The evolution of Microsoft Windows

A look back at nearly 20 years of Microsoft operating systems

the evolution of microsoft windows

History of Windows

The Windows operating system has enjoyed a number of successes and a number of stubbed toes. Here is a look at some of the milestones in the evolution of what has become the dominant OS in the market.

MS-DOS 1.0

On Aug. 12, 1981, IBM introduces its personal computer with Microsoft's 16-bit operating system, MS-DOS 1.0. The "Microsoft Disk Operating System" or MS-DOS was based on QDOS, the "Quick and Dirty Operating System" written by Tim Paterson of Seattle Computer Products.

Windows 3.0

On May 22, 1990, Microsoft launches Windows 3.0 with GUI graphics, VGA support, and 3D effects similar to those in current versions of Windows. The OS introduces Program Manager and File Manager and is the first real OS success for Microsoft.

Windows NT 3.1

Microsoft launches Windows NT Advanced Server 3.1 on Oct. 24, 1993 as a continuation of its NT project under architect Dave Cutler. The OS launched the company into the LAN server market and introduces the Win32 API. "Windows NT represents nothing less than a fundamental change in the way that companies can address their business computing requirements," said company chairman Bill Gates when the OS was released.

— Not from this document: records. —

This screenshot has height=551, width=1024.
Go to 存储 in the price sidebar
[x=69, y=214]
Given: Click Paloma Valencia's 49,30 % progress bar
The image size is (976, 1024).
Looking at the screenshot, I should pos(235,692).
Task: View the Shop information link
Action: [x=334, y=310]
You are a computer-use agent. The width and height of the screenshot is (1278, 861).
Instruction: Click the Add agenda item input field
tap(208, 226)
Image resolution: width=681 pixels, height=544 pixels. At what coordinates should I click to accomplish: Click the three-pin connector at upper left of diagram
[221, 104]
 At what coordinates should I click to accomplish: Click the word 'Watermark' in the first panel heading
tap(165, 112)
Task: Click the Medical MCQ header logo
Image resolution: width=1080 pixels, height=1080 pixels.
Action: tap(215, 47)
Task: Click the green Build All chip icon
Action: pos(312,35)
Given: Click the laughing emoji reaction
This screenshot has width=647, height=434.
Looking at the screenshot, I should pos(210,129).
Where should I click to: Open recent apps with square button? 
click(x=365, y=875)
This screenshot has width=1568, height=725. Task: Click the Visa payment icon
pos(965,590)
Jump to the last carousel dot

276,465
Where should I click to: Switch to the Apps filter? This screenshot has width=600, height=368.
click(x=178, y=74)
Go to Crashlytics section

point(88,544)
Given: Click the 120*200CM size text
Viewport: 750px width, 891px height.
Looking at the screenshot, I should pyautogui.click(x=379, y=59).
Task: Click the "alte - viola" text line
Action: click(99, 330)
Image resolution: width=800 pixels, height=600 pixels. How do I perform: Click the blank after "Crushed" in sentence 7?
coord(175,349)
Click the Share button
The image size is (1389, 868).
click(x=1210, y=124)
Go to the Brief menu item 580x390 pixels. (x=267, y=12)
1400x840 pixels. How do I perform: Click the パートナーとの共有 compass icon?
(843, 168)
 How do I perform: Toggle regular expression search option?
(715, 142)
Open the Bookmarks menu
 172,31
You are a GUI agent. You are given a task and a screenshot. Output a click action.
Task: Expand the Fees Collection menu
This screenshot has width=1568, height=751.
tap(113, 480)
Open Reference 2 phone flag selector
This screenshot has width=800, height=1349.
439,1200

Windows for Workgroups 3.11

Built of Windows 3.1, the OS added peer-to-peer workgroup and domain networking support. Windows–based PCs were network-aware for the first time and were key components of client/server computing. The OS was followed by Windows NT Workstation 3.5, which was targeted at supporting high-end applications and NetWare file and print servers.

Windows 95

Launched in August 1995 to the beat of the Rolling Stones song "Start Me Up", the OS was the replacement for the 3.1 and DOS versions of Windows. The main features were the new desktop, taskbar and Start Menu, which live on today in Windows. The OS was marked by its own integrated version of DOS that ran in the background to connect Windows and computer hardware.

Windows NT 4.0

Launched in July 1996, the OS came in four versions, Workstation, Terminal Server and two Server versions. It included for the first time Internet Explorer and incorporated the Windows 95 interface into the NT lineup. Other features included support for fax applications, a personal Web server to host Web pages, and a built-in e-mail program.

Windows CE 1.0

The compact OS, introduced in Nov. 1996, went on to become the foundation for many other platforms including AutoPC, PocketPC, Windows Mobile and SmartPhones.

Windows 98

Released in June 1998, the OS was generally viewed as a minor upgrade to Windows 95. But its claim to fame was the integration of Internet Explorer into the Windows GUI and Explorer file manager, which prompted the United States vs. Microsoft anti-trust case. The 98 SE version, released in 1999, included Internet Connection Sharing, NetMeeting 3.0 conferencing software, and the DirectX API 6.1.

Windows 2000

Launched Feb. 17, 2000, the OS worked on both the server and workstation, but its most important feature was Active Directory, Microsoft's first crack at the directory market dominated by Novell. It also included Kerberos support for the first time and built-in versions of Terminal Services.

Windows ME

Often regarded as the biggest flop OS from Microsoft, Millennium Edition, shipped Dec. 2000, and was the last OS based on the Windows 9.x kernel. The OS, which was a bridge between Windows 98 and XP, introduced the first version of System Restore.

Windows XP

Then Microsoft co-president Jim Allchin rocks out at Windows XP launch on Oct. 25, 2001. The release, which merged consumer and business versions around the Windows 2000 code base, was followed by three major service packs, including SP2 focused on security. More than seven years after its launch, a Forrester report in Feb. 2009 finds XP, which also comes in a 64-bit version, is still on 71% of corporate desktops.

Windows Server 2003

Released April 24, 2003, the OS includes new security and configuration features, including machines mapped for specific roles. Windows Server 2003 R2 follows in December 2005 and adds management features such as branch office, file serving, printing and identity integration.

Windows Vista

Seven years in the making, the OS, released on Jan. 30, 2007 to consumers and Nov. 30, 2006 to business users, is met with a lukewarm greeting especially when compatibility issues arise that result in many broken applications. Microsoft CEO Steve Ballmer tries hard to convince users that Vista is the future, but the unveiling of Windows 7 during the company's Professional Developers Conference in 2009 signals that Vista's lifetime is likely to be short.

Windows Server 2008

Released on Feb, 27, 2008 and built from the same code base as Vista, the OS includes new features such as Server Core, Active Directory roles, Hyper-V virtualization, PowerShell, and Server Manager. The R2 version of the OS went into beta in January 2009 and includes the Live Migration add-on for the Hyper-V technology.

Coming next: Windows 7

The next version of Windows is already in beta and is likely to ship in 2009.